I am having more trouble understanding the ways in which Epicurus’ view is supposed to significantly contrast with classical utilitarian views (in particular, Bentham and Sidgwick) on this score. I am here abstracting away from the various ways in which the classical utilitarians may differ from Epicurus on (1) what pleasure consists in (e.g., a pain-free experience, an experience that qualitatively feels enjoyable, an experience that one desires to continue, etc.) and (2) what a pleasurable episode consists in (e.g., the sum of all the momentary pleasures from t1 to t2; a particular state that persists between t1 and t2). That is to say, I am here less concerned with the nature of the unit of prudence, but more concerned with how it ought to be allocated across time.

Of course, one might reasonably object that these two questions cannot be separated, though it seems plausible to me that they can. Assuming we are only dealing with the latter question — “how should the unit of prudence be rationally temporally allocated?” — I am not sure how or why Epicurus would substantively differ from Bentham or Sidgwick. I am assuming that the Benthamite/Sidgwickian view about rational prudence roughly says: it is rational to maximize the ratio of pleasure to pain across all of the time-slices of one’s life, giving equal weight to all time-slices in allocating pleasure and pain. (Of course, utilitarians think this applies interpersonally as well as intertemporally, but I am here only concerned with prudence, and not morality or other-regarding rationality).
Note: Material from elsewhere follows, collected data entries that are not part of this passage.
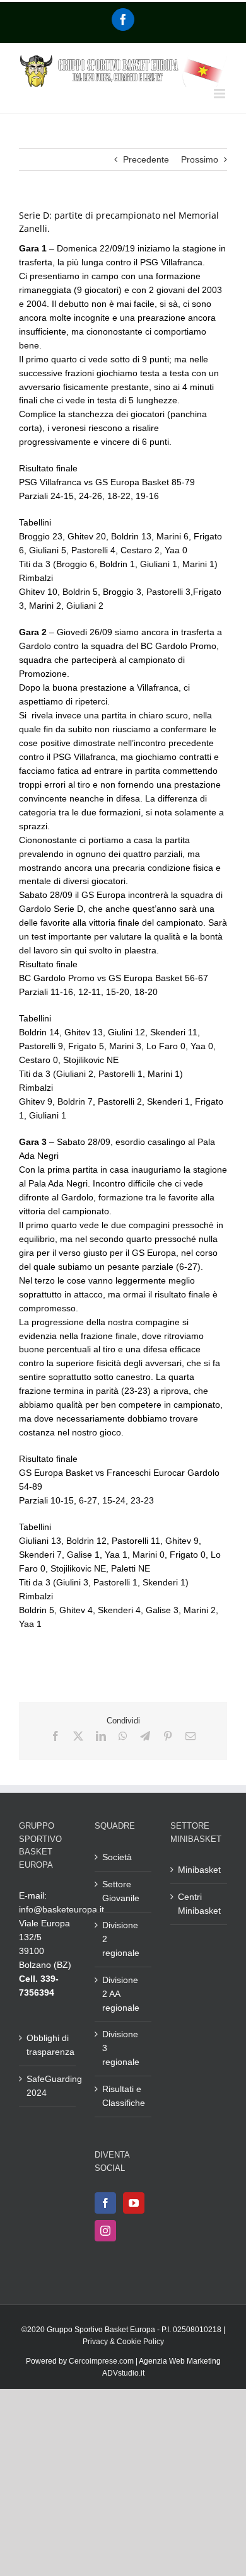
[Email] (190, 1736)
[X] (78, 1736)
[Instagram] (105, 2230)
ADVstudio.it (123, 2373)
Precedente (146, 159)
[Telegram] (145, 1736)
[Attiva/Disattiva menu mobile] (220, 93)
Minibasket (199, 1870)
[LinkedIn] (101, 1736)
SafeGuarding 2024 (47, 2086)
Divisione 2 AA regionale (120, 1994)
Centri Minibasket (199, 1904)
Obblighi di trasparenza (47, 2045)
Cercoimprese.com (101, 2361)
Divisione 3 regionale (120, 2048)
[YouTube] (133, 2203)
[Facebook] (123, 19)
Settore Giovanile (120, 1891)
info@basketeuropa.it (61, 1909)
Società (117, 1857)
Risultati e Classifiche (123, 2096)
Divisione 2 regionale (120, 1939)
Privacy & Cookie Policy (123, 2341)
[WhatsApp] (123, 1736)
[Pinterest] (168, 1736)
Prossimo (199, 159)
One objection to the Benthamite view might be that pleasure cannot be quantified — that we do not readily have, or cannot possibly build, a ‘hedonometer’. But this seems to be an empirical or descriptive claim. It also seems to only address the practicality of implementing a full-blown Benthamite project, not whether a Bentham-like view is plausible in theory. A related worry is that we cannot perform the pleasure calculus because it is too impractical. But then this is a claim about the practicality of the pleasure calculus as a decision procedure, not as a criterion of prudential rationality or what makes one’s life go best. One might think that one’s life goes better just in case one has a higher pleasure to pain ratio and nevertheless agree that it would be impractical to apply the pleasure calculus for every decision one makes (and prescribe some other decision procedure). Yet another worry is that one cannot give equal weight to all time-slices because one cannot be certain that one will actually experience temporally distant time-slices. But then one is not failing to be neutral about time-slices, but only taking into account that distant time-slices are less probable than more proximate ones, and so, ceteris paribus, their expected utility is lower. This does not imply that distant future pleasures are intrinsically worth less than proximate future pleasures. (Though note that there may be some disagreement between Bentham and Sidgwick on this last point, as Bentham may count propinquity as an actual dimension of pleasure).

Perhaps I have overlooked an obvious way in which Epicurus differs from Bentham or Sidgwick when it comes to rationally temporally allocating pleasures and pains. I have a suspicion that Epicurus has a more fundamental reason for disagreeing with pleasure-maximizing views than any of the ones I have listed. But perhaps this suspicion is misguided. If it is, then I am dubious he really substantively disagrees with pleasure-maximizing views. If it is not, then I am simply puzzled. Assuming X is the only thing that makes a life go well, why does not having more X make a life go even better?